Volksmusiker und Schlagersänger leiden öffentlich auf der Bühne und besingen die Untreue ihrer aktuellen oder ehemaligen Flamme, manchmal sogar mit deren echtem Namen. Politiker zelebrieren ihr Liebensleben »versehentlich« als Foto-Love-Story zum nachlesen, und selbst Normalbürger achten kaum auf Diskretion beim Fremdgehen. Liegt’s an der Bergluft? Am guten Essen? Ist es pure Lebenslust und ein gewisser Stolz auf sexuelle Eroberungen? Oder ein Relikt aus Kaiserzeiten, in denen es ganze Heerscharen von Bediensteten gab, deren Aufgabe es war, außereheliche Liebschaften bei Hofe zu verschleiern und Fremdgeh-Alibis für die männlichen und weiblichen Adeligen zu liefern – und gleichzeitig pikante Details »auszuplaudern«, damit Gerüchte über die sagenhafte sexuelle Aktivität der Herrschaften in Umlauf gelangen?

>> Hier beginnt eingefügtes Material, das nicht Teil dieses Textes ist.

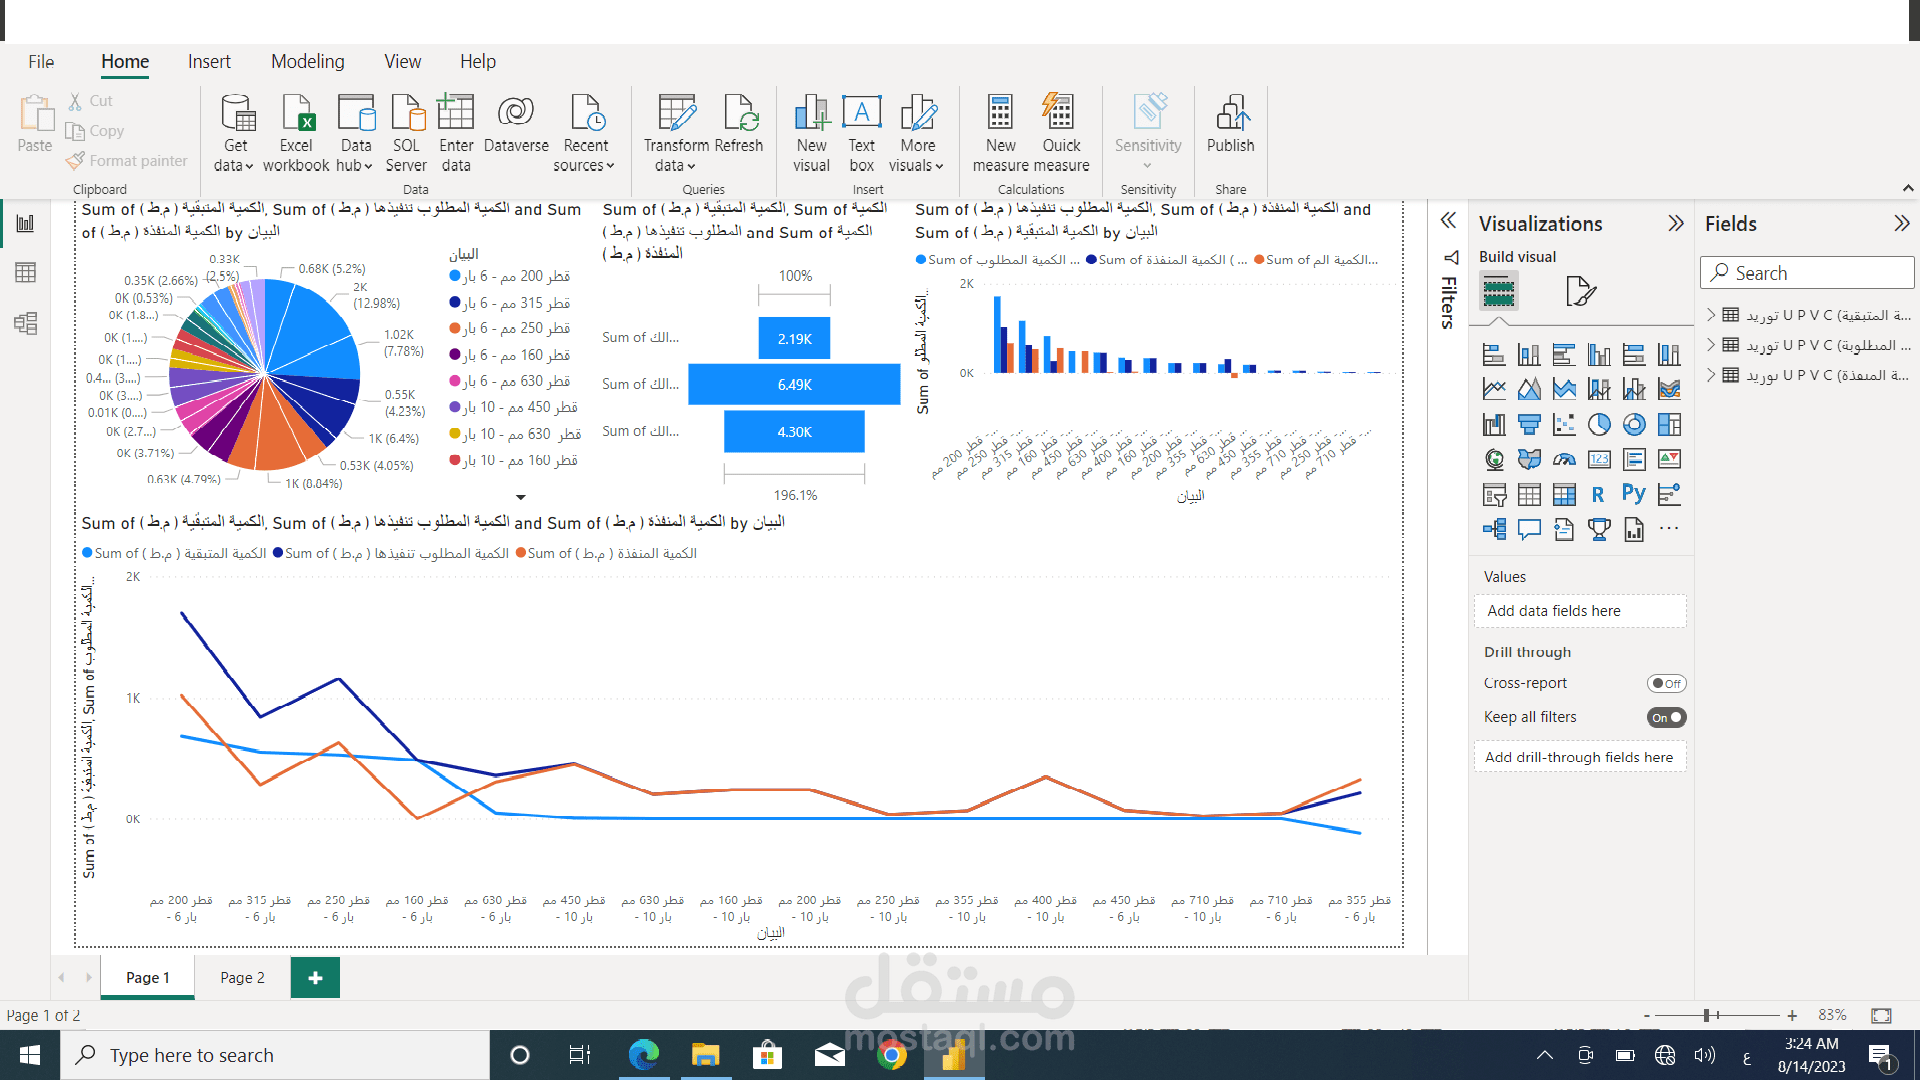Switch to Page 2 tab
Screen dimensions: 1920x1080
coord(242,978)
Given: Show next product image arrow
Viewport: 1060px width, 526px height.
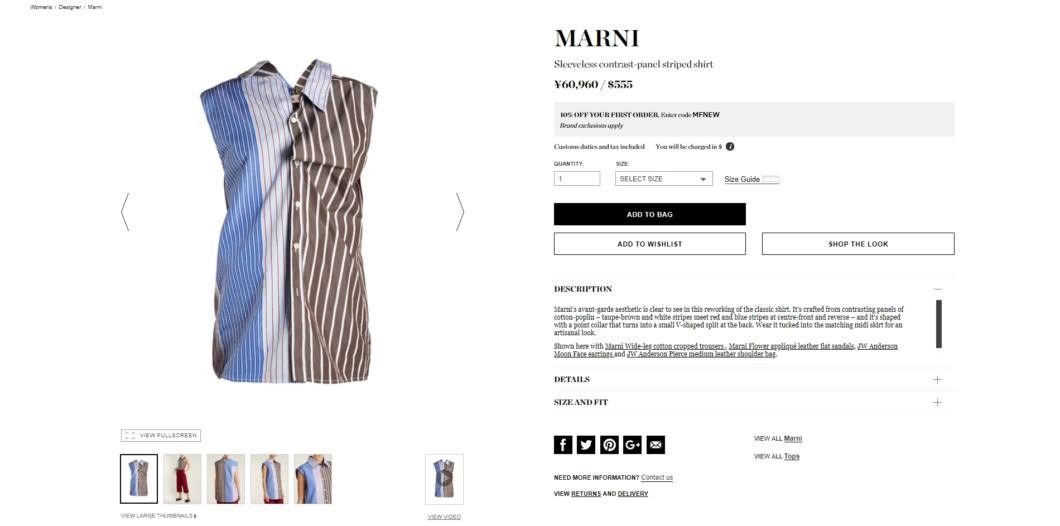Looking at the screenshot, I should [460, 212].
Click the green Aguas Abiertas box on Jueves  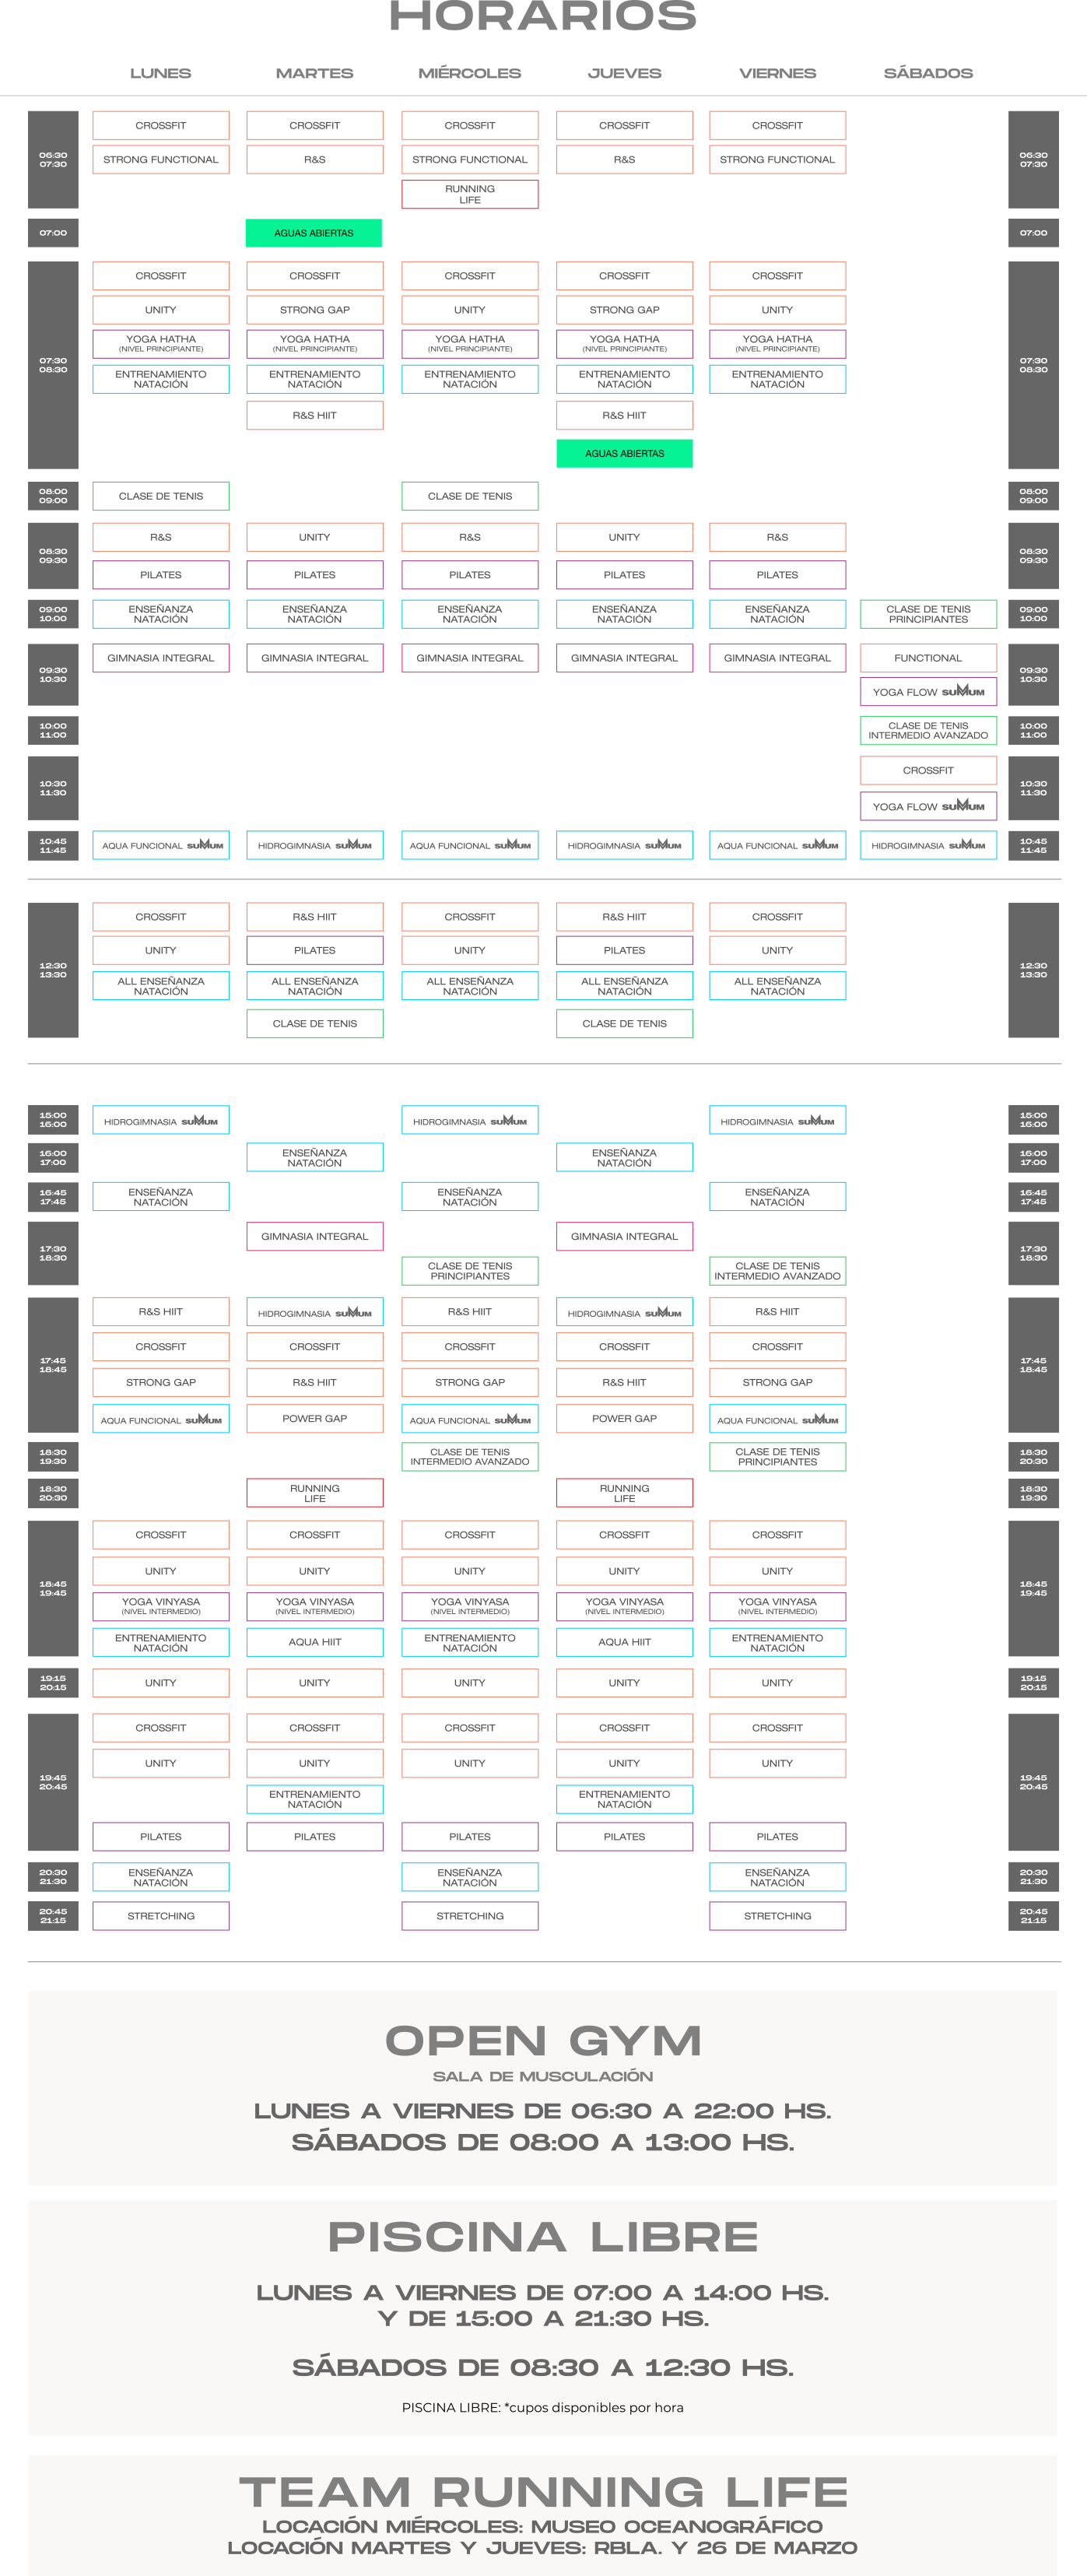pos(624,453)
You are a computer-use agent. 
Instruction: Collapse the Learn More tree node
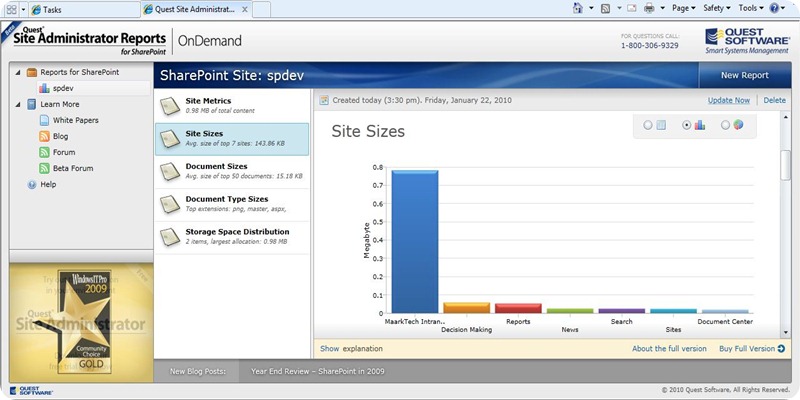(17, 104)
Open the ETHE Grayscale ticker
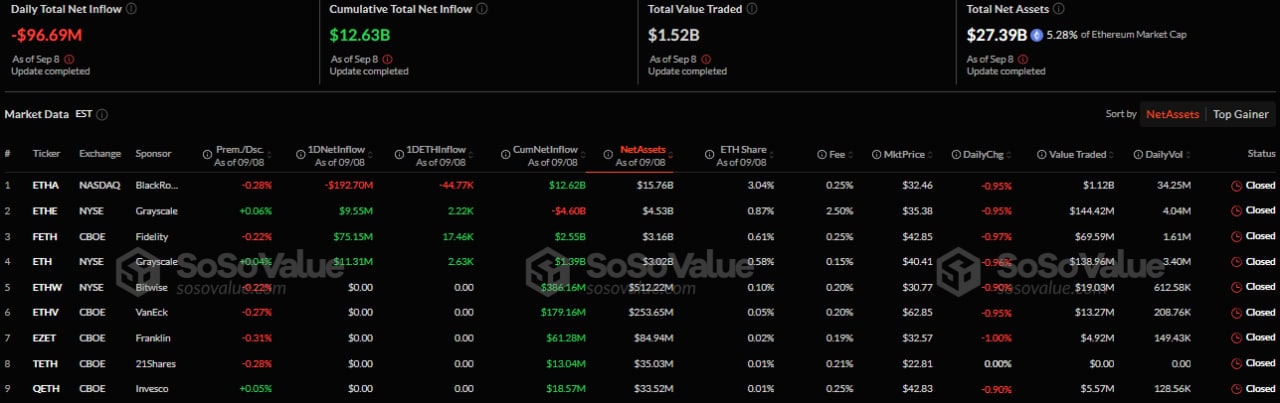The height and width of the screenshot is (403, 1280). 45,211
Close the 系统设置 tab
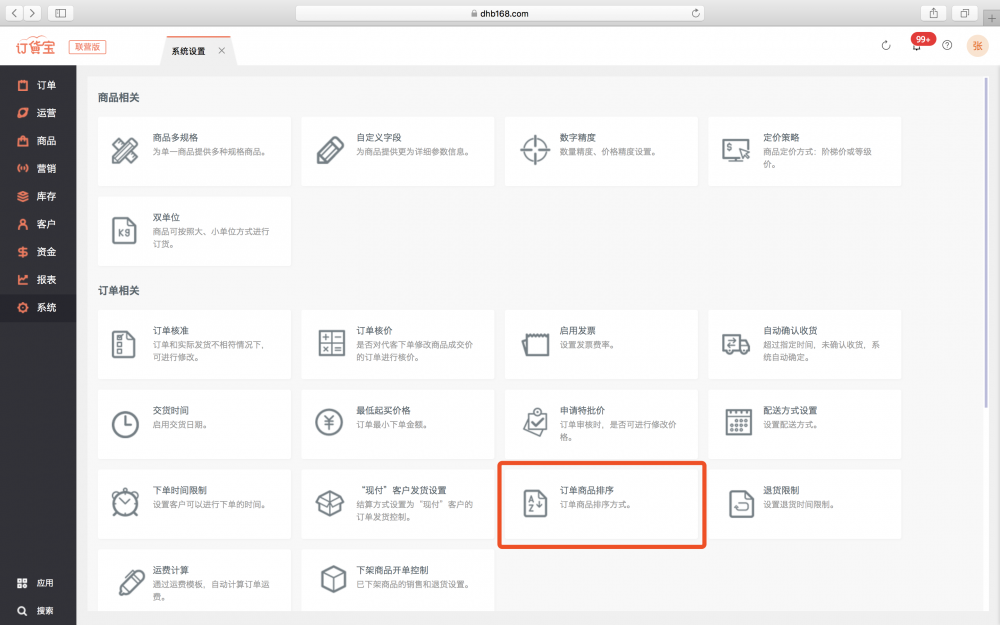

Man weiß es nicht.
Fakt ist, dass der überpräsente Katholizismus und die damit verbundenen Restriktionen beim Ehe- und Scheidungsrecht offenbar einen gewissen Druck erzeugen. »Man« möchte anständig sein. »Man« geht nicht fremd, sondern lebt gefälligst moralisch einwandfrei. »Man« trägt zu bestimmten Anlässen Lederhosen und Tracht. Punkt 1 und 3 sind mit ein wenig gutem Willen und modischer Leidensfähigkeit ja noch zu bewerkstelligen. Doch Treue lässt sich nun einmal nicht erzwingen, ob nun durch weltliches gesellschaftliches Regelwerk oder einen streng katholischen Überbau. Im Gegenteil, bei so rigiden Vorgaben entsteht Gegendruck, und der will ausgelebt sein. Die daraus entstehende Doppelmoral und der geradezu exhibitionistische Umgang mit Seitensprüngen gehören zur österreichischen Kultur wie Salzburger Nockerln und Opernball.
Übrigens, Österreich praktiziert noch immer das Scheidungsrecht nach dem Schuldprinzip, wie es in Deutschland glücklicherweise längst abgeschafft wurde. Schulprinzip bedeutet: Wer fremdgeht, ist schuld. Immer. Völlig egal, unter welchen Umständen der Seitensprung erfolgte. Ob es da einen Zusammenhang gibt?